The “Rebel Girl” is still causing headaches for the Sununu administration a week after the governor said he wanted the state Historical Highway Marker honoring Communist Elizabeth Hurley Flynn removed.
Despite the governor’s complaints, his own New Hampshire Department of Cultural and Natural Resources continues to tout the marker for Flynn, the former head of the American Communist Party, on its website.
“The N.H. Division of Historical Resources is pleased to announce that a New Hampshire Historical Highway Marker honoring Elizabeth Gurley Flynn, a well-known labor, women’s rights, and civil liberties activist, has been installed at the corner of Court and Montgomery Streets in downtown Concord, near the site of her birthplace,” reads the press release, which was still online as of Wednesday.
The message on a state-run website adds more weight to the case made by the City of Concord that the marker is a state, not municipal, matter.
Sununu has blamed the marker’s placement on Concord city officials, claiming he wants the marker removed but must wait for the city to act.
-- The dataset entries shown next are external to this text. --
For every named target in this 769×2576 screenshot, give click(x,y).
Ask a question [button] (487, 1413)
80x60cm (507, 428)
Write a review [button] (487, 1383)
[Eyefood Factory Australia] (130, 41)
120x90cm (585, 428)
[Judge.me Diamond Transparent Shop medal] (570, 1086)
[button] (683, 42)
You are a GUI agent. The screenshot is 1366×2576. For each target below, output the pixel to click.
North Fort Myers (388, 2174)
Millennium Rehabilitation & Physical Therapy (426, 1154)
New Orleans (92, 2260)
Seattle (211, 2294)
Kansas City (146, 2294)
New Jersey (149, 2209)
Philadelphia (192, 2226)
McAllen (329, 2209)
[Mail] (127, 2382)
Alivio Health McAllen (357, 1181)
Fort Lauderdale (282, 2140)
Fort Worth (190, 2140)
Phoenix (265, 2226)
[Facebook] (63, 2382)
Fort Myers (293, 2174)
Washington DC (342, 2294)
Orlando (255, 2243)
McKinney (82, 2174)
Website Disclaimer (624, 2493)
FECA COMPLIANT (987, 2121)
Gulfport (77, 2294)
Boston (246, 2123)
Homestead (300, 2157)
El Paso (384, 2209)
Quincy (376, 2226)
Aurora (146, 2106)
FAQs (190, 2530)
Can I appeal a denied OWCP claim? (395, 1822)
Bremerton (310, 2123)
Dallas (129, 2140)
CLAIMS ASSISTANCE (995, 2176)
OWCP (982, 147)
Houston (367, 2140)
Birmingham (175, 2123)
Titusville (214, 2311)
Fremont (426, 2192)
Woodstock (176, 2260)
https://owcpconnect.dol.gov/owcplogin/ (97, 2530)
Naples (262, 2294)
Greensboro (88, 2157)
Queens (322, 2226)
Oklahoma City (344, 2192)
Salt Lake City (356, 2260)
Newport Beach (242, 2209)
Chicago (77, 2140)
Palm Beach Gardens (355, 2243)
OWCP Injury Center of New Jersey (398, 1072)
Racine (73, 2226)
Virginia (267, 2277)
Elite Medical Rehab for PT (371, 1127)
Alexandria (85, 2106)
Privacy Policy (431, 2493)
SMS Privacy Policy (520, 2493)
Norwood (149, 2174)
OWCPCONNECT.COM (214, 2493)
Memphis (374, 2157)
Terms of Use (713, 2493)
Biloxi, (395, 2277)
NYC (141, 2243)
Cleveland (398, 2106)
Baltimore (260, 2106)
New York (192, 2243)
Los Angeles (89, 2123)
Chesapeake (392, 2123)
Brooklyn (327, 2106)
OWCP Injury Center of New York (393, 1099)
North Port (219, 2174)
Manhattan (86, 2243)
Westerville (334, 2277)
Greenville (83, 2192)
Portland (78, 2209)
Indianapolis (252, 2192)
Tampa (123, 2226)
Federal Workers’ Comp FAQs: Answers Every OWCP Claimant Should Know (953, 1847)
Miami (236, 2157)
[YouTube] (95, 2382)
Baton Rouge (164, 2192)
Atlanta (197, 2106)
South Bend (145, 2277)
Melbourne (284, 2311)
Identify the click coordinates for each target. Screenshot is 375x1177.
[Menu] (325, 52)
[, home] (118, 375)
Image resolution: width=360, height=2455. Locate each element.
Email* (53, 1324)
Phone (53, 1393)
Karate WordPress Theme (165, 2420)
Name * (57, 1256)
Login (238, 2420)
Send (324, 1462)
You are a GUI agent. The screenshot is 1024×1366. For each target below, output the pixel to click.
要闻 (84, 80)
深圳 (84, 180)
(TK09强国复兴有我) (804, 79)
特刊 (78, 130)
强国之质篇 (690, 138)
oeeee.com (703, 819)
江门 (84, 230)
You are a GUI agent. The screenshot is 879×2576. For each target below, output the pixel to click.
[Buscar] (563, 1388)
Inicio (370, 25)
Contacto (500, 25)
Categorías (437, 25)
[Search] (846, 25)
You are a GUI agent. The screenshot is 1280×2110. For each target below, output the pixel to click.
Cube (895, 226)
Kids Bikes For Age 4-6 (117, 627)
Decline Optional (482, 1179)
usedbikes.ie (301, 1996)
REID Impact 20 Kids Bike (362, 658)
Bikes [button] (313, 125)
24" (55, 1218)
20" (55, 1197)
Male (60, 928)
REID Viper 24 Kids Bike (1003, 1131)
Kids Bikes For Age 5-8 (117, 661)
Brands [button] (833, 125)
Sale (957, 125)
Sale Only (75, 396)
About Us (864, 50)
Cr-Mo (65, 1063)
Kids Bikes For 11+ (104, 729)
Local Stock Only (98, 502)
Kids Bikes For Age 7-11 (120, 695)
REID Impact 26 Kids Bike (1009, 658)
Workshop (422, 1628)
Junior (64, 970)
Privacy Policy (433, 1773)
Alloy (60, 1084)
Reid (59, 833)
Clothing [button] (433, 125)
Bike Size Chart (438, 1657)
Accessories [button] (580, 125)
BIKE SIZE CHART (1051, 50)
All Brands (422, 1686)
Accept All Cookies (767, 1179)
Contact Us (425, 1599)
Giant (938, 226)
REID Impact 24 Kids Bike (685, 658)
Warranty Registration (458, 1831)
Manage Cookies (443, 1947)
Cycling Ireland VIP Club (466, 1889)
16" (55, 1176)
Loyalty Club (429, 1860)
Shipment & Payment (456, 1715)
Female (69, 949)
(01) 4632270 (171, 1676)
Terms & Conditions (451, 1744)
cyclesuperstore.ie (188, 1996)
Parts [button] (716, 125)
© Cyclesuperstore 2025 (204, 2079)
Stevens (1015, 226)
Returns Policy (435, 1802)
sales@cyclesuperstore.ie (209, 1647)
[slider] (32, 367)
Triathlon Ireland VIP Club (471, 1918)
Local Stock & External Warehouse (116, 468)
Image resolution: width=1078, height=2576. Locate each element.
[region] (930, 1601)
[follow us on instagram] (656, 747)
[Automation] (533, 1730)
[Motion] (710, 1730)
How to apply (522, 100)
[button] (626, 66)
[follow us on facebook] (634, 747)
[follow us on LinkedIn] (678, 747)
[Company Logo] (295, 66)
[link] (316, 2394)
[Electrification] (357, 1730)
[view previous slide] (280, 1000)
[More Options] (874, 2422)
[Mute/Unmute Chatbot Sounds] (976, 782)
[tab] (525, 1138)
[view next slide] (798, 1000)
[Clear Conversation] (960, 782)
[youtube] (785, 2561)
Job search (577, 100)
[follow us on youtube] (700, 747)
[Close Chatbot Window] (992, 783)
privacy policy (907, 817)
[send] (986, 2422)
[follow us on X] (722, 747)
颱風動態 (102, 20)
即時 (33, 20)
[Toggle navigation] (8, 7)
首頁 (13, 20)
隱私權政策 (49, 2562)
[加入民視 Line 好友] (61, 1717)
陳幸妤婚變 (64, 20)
“Why Concord would want to put this in the first place, God knows,” Sununu said last week. “Just tell us to take it down, we’ll take it down. I’d love to take it down.”
After Executive Councilors saw red when they learned about the marker for Flynn — who Sununu and other state officials have called anti-American — Sarah Stewart, commissioner for the New Hampshire Department of Natural and Cultural Resources, took less than decisive action. Stewart sent a letter to Concord Mayor James Bouley asking him to ask the state to have the marker removed.
The problem for Stewart, Sununu, and all other anti-Communists in the Granite State is that the city has no control over the marker.
“We did not approve any marker, we don’t have that authority; we don’t approve the marker’s text, we don’t have that authority,” Bouley said this week.
The marker is part of a state program, paid for with state funds, and placed on state property. Or, as the state’s press release says, “The New Hampshire Historical Highway Marker program is jointly managed by the N.H. Division of Historical Resources and N.H. Department of Transportation.”
There is a legal way to remove a Historical Highway Marker, which is covered under state law.
Flynn was born in Concord and moved to New York with her family as a child. She became a leading labor and civil rights activist before joining the Communist Party. In fact, Flynn was kicked out of the ACLU, which she helped found, because of her membership in the Community Party during the Stalin regime.
Flynn became a Communist in 1936, three years after the USSR murdered close to 9 million people in a genocidal famine known as the Holodomor and was about to start killing millions more. When she died in 1964, Flynn received a state funeral in Soviet Russia in Moscow’s Red Square with 25,000 people attending.